Oh, yes, you got a fine sister
She warmed my blood from cold
Brought my blood to boiling hot
To keep you from the Gallows Pole
Your brother brought me silver
Your sister warmed my soul
But now I laugh and pull so hard
And see you swinging on the Gallows Pole
This became the template for succeeding versions of the tale, which often appeared under different names. In 1964 Judy Collins recorded the song Anathea, the name she gives to the sister of the condemned man. She turns up to offer herself to the judge despite her brother’s warnings.
Anathea, oh, my sister
Are you mad with grief and sorrow?

He will rob you of your honour
And he’ll hang me from the gallows
Sure enough, after giving herself to the judge she finds her brother hanging the next morning.
Collins sang the song at the 1963 Newport Folk Festival. Another performer at that event penned his own version of the tale, Bob Dylan’s Seven Curses. This time it’s the victim’s daughter who brings gold and silver and attempts to buy her father’s freedom by sleeping with the judge. Once again the woman is taken advantage of but to no avail. Dylan’s song ends with the cruelly deceived woman issuing seven curses on the wicked judge, condemning him to endless torment.
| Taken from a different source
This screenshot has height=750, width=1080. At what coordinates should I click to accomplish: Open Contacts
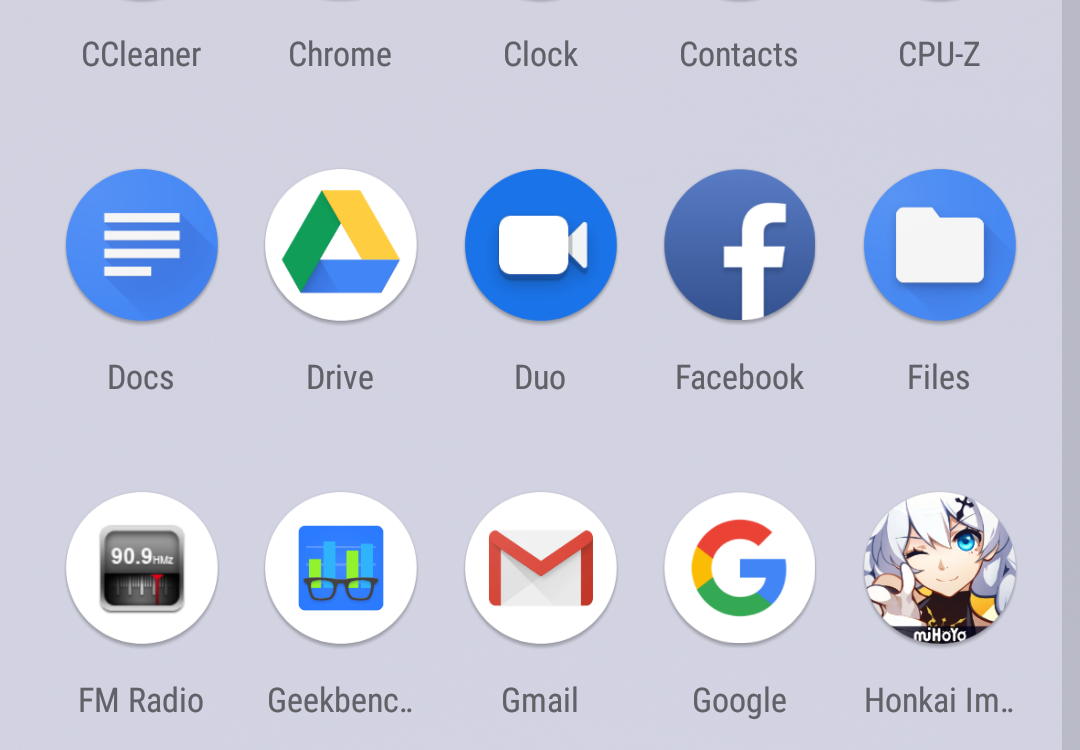click(x=739, y=52)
These be seven curses on a judge so cruel
That one doctor can’t not save him
That two healers cannot heal him
That three eyes cannot see him
That four ears cannot hear him,
That five walls cannot hide him,
That six diggers cannot bury him
And that seven deaths shall never kill him
He should consider himself lucky. In Féher Anna, the Hungarian folk version, the unjust judge gets 13 curses for exactly the same offence.
In 1973 Led Zeppelin got in on the act featuring the song under the title Gallows Pole on their album Led Zeppelin III. It was basically a rehash of the Fred Gerlach arrangement of the Lead Belly version with some additional laughing and gloating tacked on to the end for good measure.
There is a YouTube clip of Ben Andrews performing the song with The Blue Riders (Tim Jarvis on drums and Hugh Feeley on harmonica) during which he offers an interesting piece of additional information. It would appear that in Celtic mythology people who were depressed were said to be ‘possessed by the Blue Devils’. It is this legend which gave rise to the phrase The Blues.
In a curious piece of synchronicity, therefore, what originated as a Celtic folk song eventually ended up becoming a classic example of the genre which took its name from the same Celtic tradition.
We may never know which blue devils haunted Ben Andrews in his final days and sadly no one arrived with a bag of gold to save him from his own Gallows Pole.